▸ Records for this exercise:
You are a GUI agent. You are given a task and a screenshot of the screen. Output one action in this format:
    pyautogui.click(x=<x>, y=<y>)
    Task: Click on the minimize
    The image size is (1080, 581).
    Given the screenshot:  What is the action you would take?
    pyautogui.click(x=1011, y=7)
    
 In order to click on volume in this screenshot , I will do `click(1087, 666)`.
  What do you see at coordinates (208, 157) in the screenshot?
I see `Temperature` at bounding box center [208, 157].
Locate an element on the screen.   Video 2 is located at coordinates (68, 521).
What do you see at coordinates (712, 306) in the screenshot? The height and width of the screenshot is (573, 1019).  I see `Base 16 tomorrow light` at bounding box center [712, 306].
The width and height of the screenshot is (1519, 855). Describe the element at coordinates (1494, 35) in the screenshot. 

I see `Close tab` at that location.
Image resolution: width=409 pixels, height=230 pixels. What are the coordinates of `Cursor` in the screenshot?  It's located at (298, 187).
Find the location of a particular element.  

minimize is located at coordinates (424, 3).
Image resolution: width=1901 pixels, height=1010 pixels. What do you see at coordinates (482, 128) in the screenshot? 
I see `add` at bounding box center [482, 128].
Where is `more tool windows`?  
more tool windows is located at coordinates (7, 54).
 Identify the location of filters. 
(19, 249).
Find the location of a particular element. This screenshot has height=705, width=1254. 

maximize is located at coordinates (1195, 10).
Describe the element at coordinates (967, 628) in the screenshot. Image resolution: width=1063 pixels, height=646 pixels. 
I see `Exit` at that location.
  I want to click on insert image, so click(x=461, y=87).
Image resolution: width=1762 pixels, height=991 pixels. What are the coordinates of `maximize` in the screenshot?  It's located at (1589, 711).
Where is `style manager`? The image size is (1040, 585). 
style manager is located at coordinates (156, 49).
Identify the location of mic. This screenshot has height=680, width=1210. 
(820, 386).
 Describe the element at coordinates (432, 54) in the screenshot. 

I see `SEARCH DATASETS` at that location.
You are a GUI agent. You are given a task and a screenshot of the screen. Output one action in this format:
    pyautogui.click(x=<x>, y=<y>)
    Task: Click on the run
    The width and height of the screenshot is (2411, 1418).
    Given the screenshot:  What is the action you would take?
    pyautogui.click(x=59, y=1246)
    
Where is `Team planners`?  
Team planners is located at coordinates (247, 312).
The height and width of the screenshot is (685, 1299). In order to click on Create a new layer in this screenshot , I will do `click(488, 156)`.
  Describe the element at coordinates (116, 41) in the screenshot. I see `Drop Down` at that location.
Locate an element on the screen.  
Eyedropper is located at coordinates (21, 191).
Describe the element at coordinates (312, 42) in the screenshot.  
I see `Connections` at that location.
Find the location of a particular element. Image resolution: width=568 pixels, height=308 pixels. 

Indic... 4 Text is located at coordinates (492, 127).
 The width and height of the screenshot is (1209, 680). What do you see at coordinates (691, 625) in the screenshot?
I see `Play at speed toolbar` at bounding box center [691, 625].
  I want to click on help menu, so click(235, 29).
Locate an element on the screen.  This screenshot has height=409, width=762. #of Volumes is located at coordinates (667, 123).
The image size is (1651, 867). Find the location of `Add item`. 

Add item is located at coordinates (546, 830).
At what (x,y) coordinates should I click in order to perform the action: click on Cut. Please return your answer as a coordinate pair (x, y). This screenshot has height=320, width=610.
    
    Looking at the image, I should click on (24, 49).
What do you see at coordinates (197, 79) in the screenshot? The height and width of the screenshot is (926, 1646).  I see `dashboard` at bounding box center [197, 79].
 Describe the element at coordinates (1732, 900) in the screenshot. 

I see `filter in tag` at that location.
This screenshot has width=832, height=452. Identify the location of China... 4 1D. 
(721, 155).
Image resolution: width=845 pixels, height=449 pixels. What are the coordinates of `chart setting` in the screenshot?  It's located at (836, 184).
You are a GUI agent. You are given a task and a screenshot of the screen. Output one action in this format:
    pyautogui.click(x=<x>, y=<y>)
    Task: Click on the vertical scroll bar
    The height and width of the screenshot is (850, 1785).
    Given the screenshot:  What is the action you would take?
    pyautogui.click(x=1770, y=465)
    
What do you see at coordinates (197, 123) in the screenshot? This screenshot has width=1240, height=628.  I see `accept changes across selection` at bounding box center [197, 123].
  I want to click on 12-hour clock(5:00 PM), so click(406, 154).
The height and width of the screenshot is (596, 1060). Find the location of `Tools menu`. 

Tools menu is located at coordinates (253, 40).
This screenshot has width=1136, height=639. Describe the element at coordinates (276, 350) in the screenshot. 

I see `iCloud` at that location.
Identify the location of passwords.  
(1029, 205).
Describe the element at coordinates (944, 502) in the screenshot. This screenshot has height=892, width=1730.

▸ What the task requires: Rename "Image resolution" to "Screen resolution" everywhere it occurs in the material above, and reproduce the material with no other alterations.

▸ Exercise result:
You are a GUI agent. You are given a task and a screenshot of the screen. Output one action in this format:
    pyautogui.click(x=<x>, y=<y>)
    Task: Click on the minimize
    The image size is (1080, 581).
    Given the screenshot:  What is the action you would take?
    pyautogui.click(x=1011, y=7)
    
 In order to click on volume in this screenshot , I will do `click(1087, 666)`.
  What do you see at coordinates (208, 157) in the screenshot?
I see `Temperature` at bounding box center [208, 157].
Locate an element on the screen.   Video 2 is located at coordinates (68, 521).
What do you see at coordinates (712, 306) in the screenshot? The height and width of the screenshot is (573, 1019).  I see `Base 16 tomorrow light` at bounding box center [712, 306].
The width and height of the screenshot is (1519, 855). Describe the element at coordinates (1494, 35) in the screenshot. 

I see `Close tab` at that location.
Screen resolution: width=409 pixels, height=230 pixels. What are the coordinates of `Cursor` in the screenshot?  It's located at (298, 187).
Find the location of a particular element.  

minimize is located at coordinates (424, 3).
Screen resolution: width=1901 pixels, height=1010 pixels. What do you see at coordinates (482, 128) in the screenshot? 
I see `add` at bounding box center [482, 128].
Where is `more tool windows`?  
more tool windows is located at coordinates (7, 54).
 Identify the location of filters. 
(19, 249).
Find the location of a particular element. This screenshot has height=705, width=1254. 

maximize is located at coordinates (1195, 10).
Describe the element at coordinates (967, 628) in the screenshot. Screen resolution: width=1063 pixels, height=646 pixels. 
I see `Exit` at that location.
  I want to click on insert image, so click(x=461, y=87).
Screen resolution: width=1762 pixels, height=991 pixels. What are the coordinates of `maximize` in the screenshot?  It's located at (1589, 711).
Where is `style manager`? The image size is (1040, 585). 
style manager is located at coordinates (156, 49).
Identify the location of mic. This screenshot has height=680, width=1210. 
(820, 386).
 Describe the element at coordinates (432, 54) in the screenshot. 

I see `SEARCH DATASETS` at that location.
You are a GUI agent. You are given a task and a screenshot of the screen. Output one action in this format:
    pyautogui.click(x=<x>, y=<y>)
    Task: Click on the run
    The width and height of the screenshot is (2411, 1418).
    Given the screenshot:  What is the action you would take?
    pyautogui.click(x=59, y=1246)
    
Where is `Team planners`?  
Team planners is located at coordinates (247, 312).
The height and width of the screenshot is (685, 1299). In order to click on Create a new layer in this screenshot , I will do `click(488, 156)`.
  Describe the element at coordinates (116, 41) in the screenshot. I see `Drop Down` at that location.
Locate an element on the screen.  
Eyedropper is located at coordinates (21, 191).
Describe the element at coordinates (312, 42) in the screenshot.  
I see `Connections` at that location.
Find the location of a particular element. Screen resolution: width=568 pixels, height=308 pixels. 

Indic... 4 Text is located at coordinates (492, 127).
 The width and height of the screenshot is (1209, 680). What do you see at coordinates (691, 625) in the screenshot?
I see `Play at speed toolbar` at bounding box center [691, 625].
  I want to click on help menu, so click(235, 29).
Locate an element on the screen.  This screenshot has height=409, width=762. #of Volumes is located at coordinates (667, 123).
The image size is (1651, 867). Find the location of `Add item`. 

Add item is located at coordinates (546, 830).
At what (x,y) coordinates should I click in order to perform the action: click on Cut. Please return your answer as a coordinate pair (x, y). This screenshot has height=320, width=610.
    
    Looking at the image, I should click on (24, 49).
What do you see at coordinates (197, 79) in the screenshot? The height and width of the screenshot is (926, 1646).  I see `dashboard` at bounding box center [197, 79].
 Describe the element at coordinates (1732, 900) in the screenshot. 

I see `filter in tag` at that location.
This screenshot has width=832, height=452. Identify the location of China... 4 1D. 
(721, 155).
Screen resolution: width=845 pixels, height=449 pixels. What are the coordinates of `chart setting` in the screenshot?  It's located at (836, 184).
You are a GUI agent. You are given a task and a screenshot of the screen. Output one action in this format:
    pyautogui.click(x=<x>, y=<y>)
    Task: Click on the vertical scroll bar
    The height and width of the screenshot is (850, 1785).
    Given the screenshot:  What is the action you would take?
    pyautogui.click(x=1770, y=465)
    
What do you see at coordinates (197, 123) in the screenshot? This screenshot has width=1240, height=628.  I see `accept changes across selection` at bounding box center [197, 123].
  I want to click on 12-hour clock(5:00 PM), so click(406, 154).
The height and width of the screenshot is (596, 1060). Find the location of `Tools menu`. 

Tools menu is located at coordinates (253, 40).
This screenshot has width=1136, height=639. Describe the element at coordinates (276, 350) in the screenshot. 

I see `iCloud` at that location.
Identify the location of passwords.  
(1029, 205).
Describe the element at coordinates (944, 502) in the screenshot. This screenshot has height=892, width=1730.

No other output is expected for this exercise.